═════ RECORDS FOR THE EXERCISE

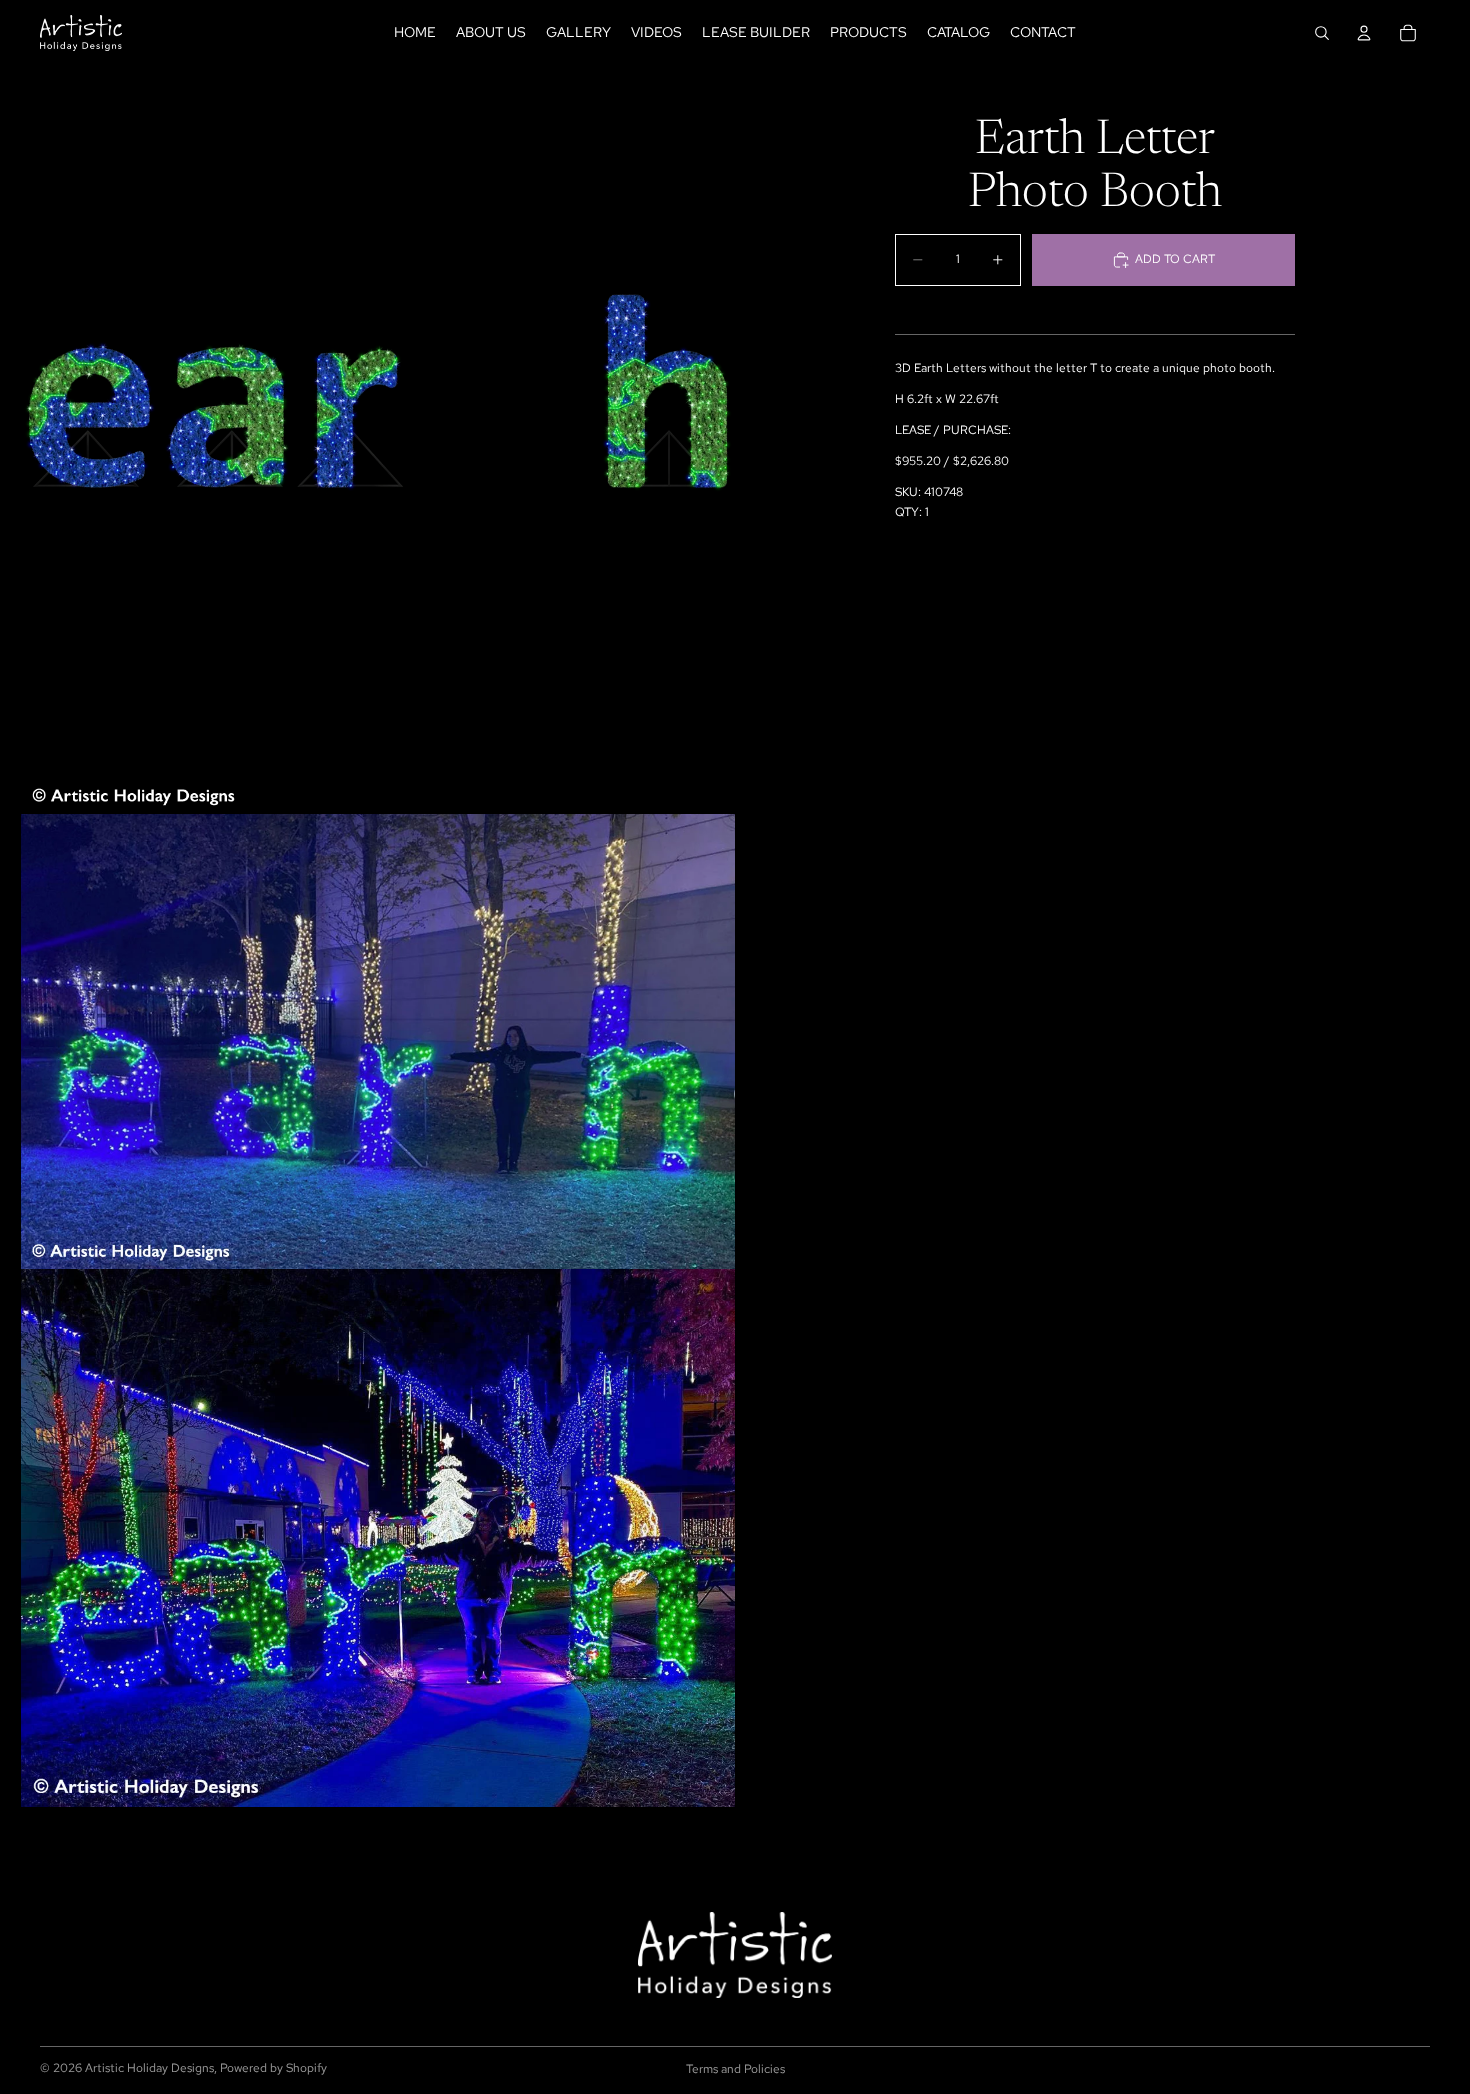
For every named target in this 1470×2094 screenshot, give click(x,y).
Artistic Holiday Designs (149, 2068)
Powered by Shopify (273, 2068)
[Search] (1322, 33)
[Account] (1364, 33)
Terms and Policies (735, 2069)
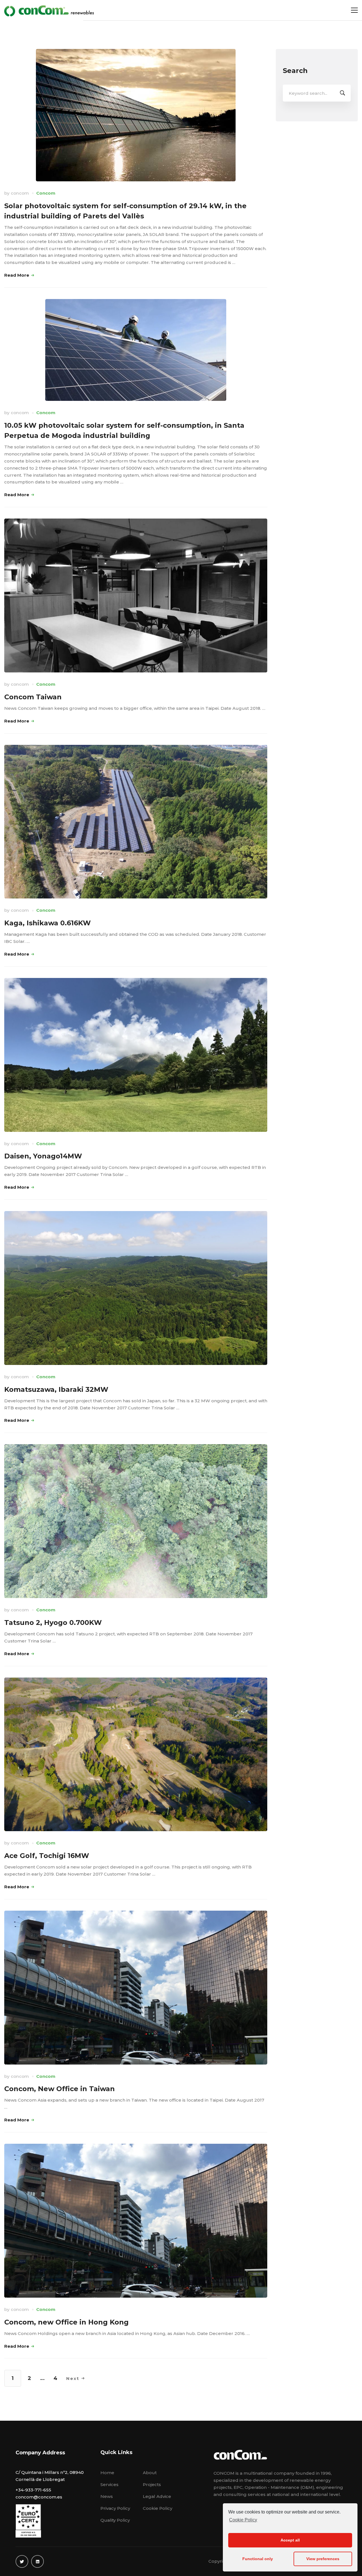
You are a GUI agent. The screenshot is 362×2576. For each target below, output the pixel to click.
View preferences (322, 2558)
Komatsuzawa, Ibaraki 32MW (56, 1389)
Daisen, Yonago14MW (43, 1156)
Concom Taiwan (33, 697)
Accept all (290, 2540)
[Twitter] (22, 2561)
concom (20, 193)
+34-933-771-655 (33, 2490)
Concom (45, 193)
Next (72, 2378)
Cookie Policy (243, 2519)
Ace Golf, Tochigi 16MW (46, 1856)
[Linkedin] (37, 2561)
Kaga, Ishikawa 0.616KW (47, 923)
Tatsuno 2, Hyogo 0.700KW (53, 1622)
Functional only (257, 2558)
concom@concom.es (39, 2497)
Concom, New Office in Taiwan (59, 2089)
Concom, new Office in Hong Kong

══════════

**EXERCISE DIRECTIONS:** Out of the data above, give again only the lines starting at the one holding "Komatsuzawa, Ibaraki 32MW (56, 1389)" and ending at the one holding "[Linkedin] (37, 2561)", unchanged.

**FINISHED TASK:**
Komatsuzawa, Ibaraki 32MW (56, 1389)
Daisen, Yonago14MW (43, 1156)
Concom Taiwan (33, 697)
Accept all (290, 2540)
[Twitter] (22, 2561)
concom (20, 193)
+34-933-771-655 (33, 2490)
Concom (45, 193)
Next (72, 2378)
Cookie Policy (243, 2519)
Ace Golf, Tochigi 16MW (46, 1856)
[Linkedin] (37, 2561)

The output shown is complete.